- [Request]:
Rewrite the data below, swapping "green" for "blue" wherever it occurs and keeping every other character the same.

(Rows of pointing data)
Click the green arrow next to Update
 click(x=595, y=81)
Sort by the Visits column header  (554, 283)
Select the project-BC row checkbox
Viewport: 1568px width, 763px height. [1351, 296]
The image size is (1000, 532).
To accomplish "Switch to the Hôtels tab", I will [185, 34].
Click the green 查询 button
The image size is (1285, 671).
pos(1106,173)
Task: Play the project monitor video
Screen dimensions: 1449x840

- [Task result]:
Click the blue arrow next to Update
 click(x=595, y=81)
Sort by the Visits column header  (554, 283)
Select the project-BC row checkbox
Viewport: 1568px width, 763px height. [1351, 296]
The image size is (1000, 532).
To accomplish "Switch to the Hôtels tab", I will [185, 34].
Click the blue 查询 button
The image size is (1285, 671).
pos(1106,173)
Task: Play the project monitor video
Screen dimensions: 1449x840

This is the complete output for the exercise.